The main burst just after 2pm and about an hour later the footpath collapsed and took out a wastewater pipe, causing an unknown quantity of wastewater to enter the lake for up to 1.5 hours.
Taupō mayor David Trewavas said the amount of wastewater entering the lake was now down to a trickle.
It was devastating that this had happened to one of the cleanest lakes in the world but it appeared to be an act of nature, he said.
Residents in Taupō township have been told not to flush their toilets for at least tonight and are being warned to stay out of the water.

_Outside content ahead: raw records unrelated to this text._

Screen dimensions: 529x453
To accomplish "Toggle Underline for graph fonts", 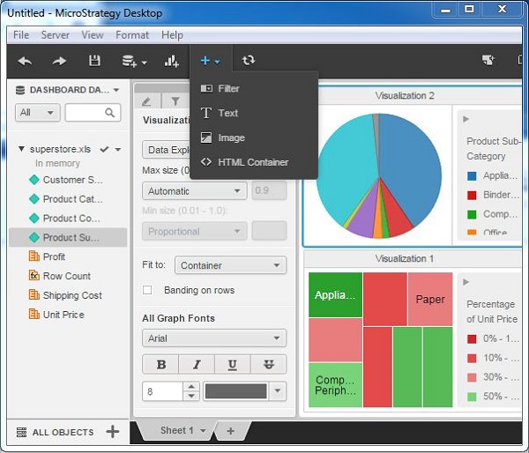I will [x=232, y=365].
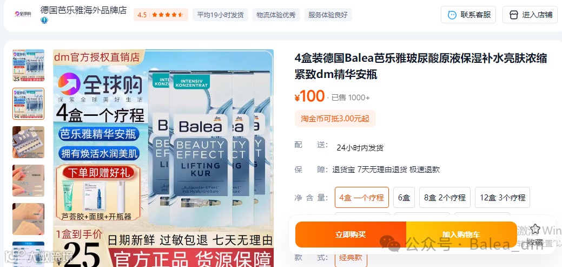This screenshot has width=562, height=267.
Task: Click 加入购物车 add to cart button
Action: pos(461,235)
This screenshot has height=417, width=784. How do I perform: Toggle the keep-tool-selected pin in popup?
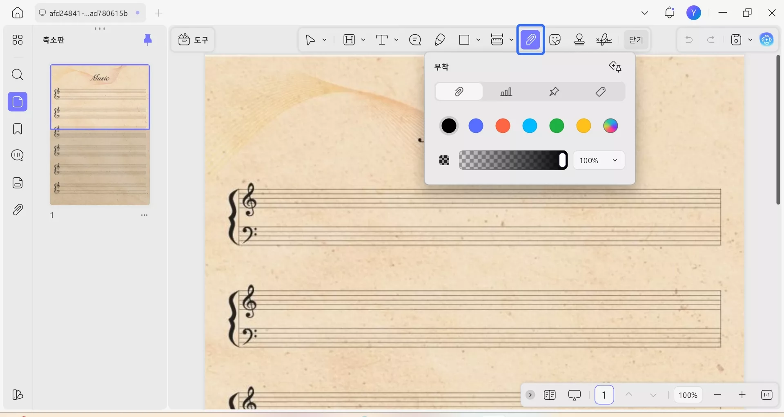pos(615,67)
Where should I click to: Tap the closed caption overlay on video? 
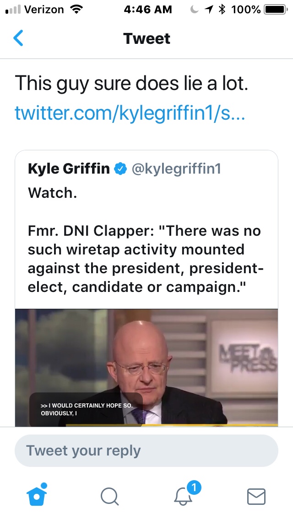pyautogui.click(x=86, y=409)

Businesses are still running as usual.
Taupō District Council chief executive Gareth Green said contractors had temporarily repaired the wastewater pipe by using overland pipes, hoses and pumps until a more stable solution was in place. It would take weeks for the permanent repairs to be done.
"We urgently need Taupō residents to refrain from flushing and putting water into the wastewater system until further notice," he said.

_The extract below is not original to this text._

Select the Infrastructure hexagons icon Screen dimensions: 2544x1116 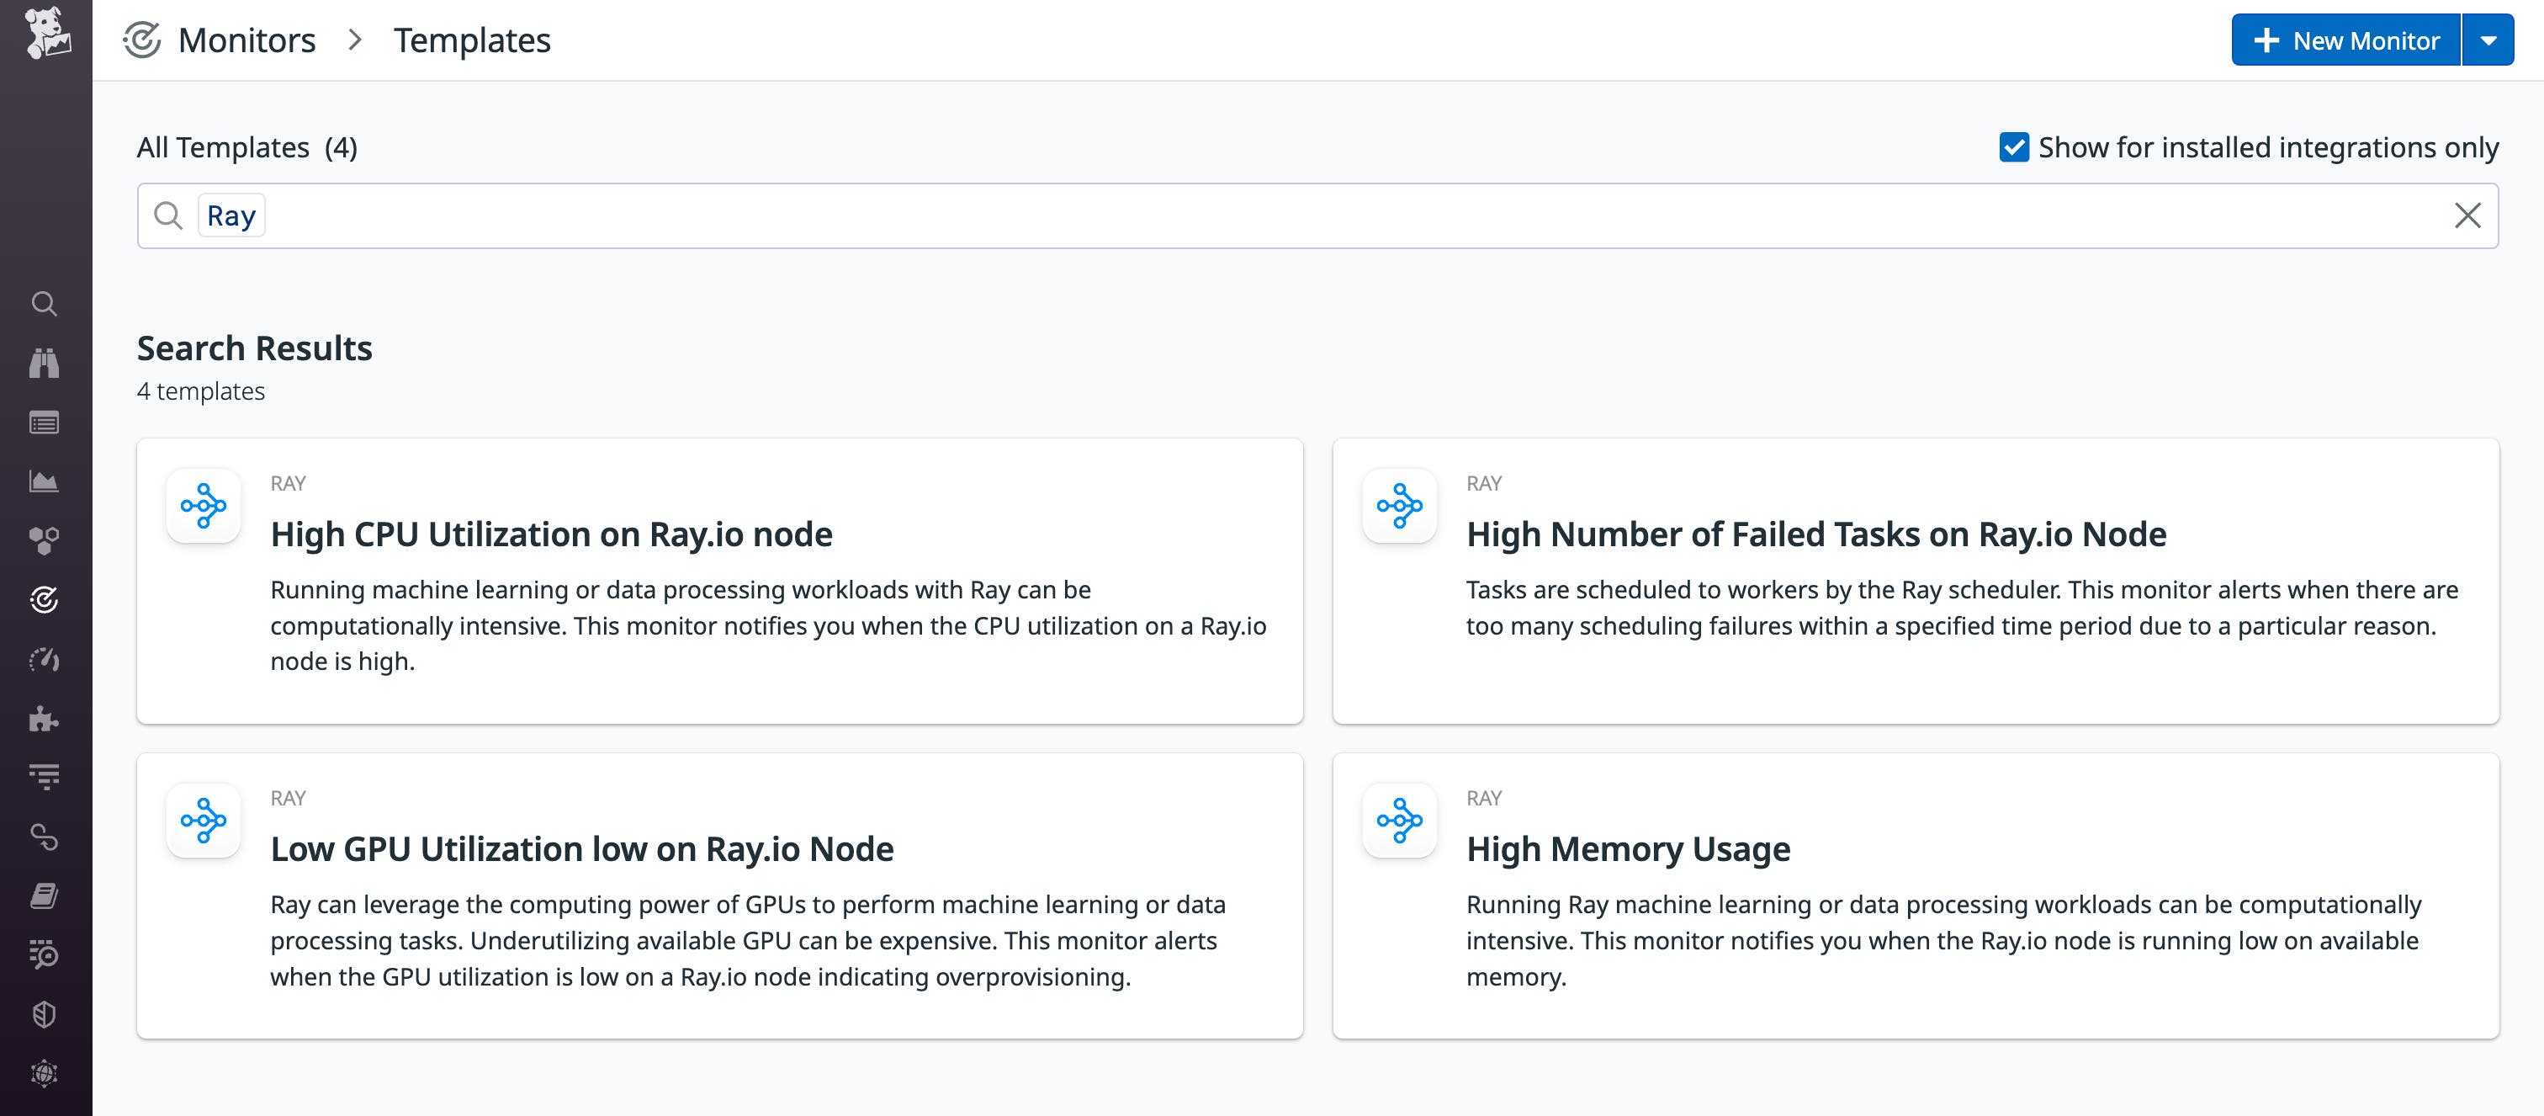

He said between 70 and 80 per cent of Taupō's wastewater had been pouring straight into the lake and the council could not be confident more wasn't entering the lake.

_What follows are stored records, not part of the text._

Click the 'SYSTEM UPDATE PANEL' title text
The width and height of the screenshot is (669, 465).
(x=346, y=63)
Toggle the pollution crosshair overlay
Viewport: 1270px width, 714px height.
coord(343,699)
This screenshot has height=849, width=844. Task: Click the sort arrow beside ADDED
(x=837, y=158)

Green did not have an exact figure of how much wastewater had gone into the lake, but it was a "substantial volume".
Lake Terrace between Ruapehu St and Ferry Rd is closed for assessment.
The pipe went under the bridge to Nukuhau, and affected residents reported no water and low pressure.
The council is advising people to avoid flushing toilets and taking showers, and against any other unnecessary water use such as doing the laundry.
"Every litre they don't flush at the moment is a litre less that has gone into the lake."
Waka Ama paddlers have also been advised to stay out of the lake until further notice.
Green said being winter there was very little recreational activity on the lake, but urged people to steer clear.
A Hamilton City Council spokeswoman said a notification was recieved from Taupo District Council and Waikato District Health Board outlining what had happened so precautionary measures at the water treatment plant could be put into place if needed.
"We are closely monitoring the Waikato River quality for any significant change and if needed we are able to shut down the plant and operate off our stored water in reservoirs around the city. There are no concerns regarding the quality of Hamilton's drinking water as a result of this event."
Taupo District council was working with Waikato Regional Council and iwi to begin the clean-up although it was unclear how long it would take.
People have commented on social media that they were "shocked" and "saddened" and worried that the lake's clean green image would be ruined forever.
Julia Smith said Kiwi councils seemed to have a slack attitude towards their supposedly pristine environments and wildlife. "Raw sewage into their waterways but also freeways built straight thru wildlife corridors without any care or consideration of the death & devastation this causes!"
Colin Smith said the council needed to be held to account over the Taupo spill when farmers like him were made to paid high rates and were restricted on the amount of stock to protect the lake.
Others questioned whether they would be able to swim in the lake by summer.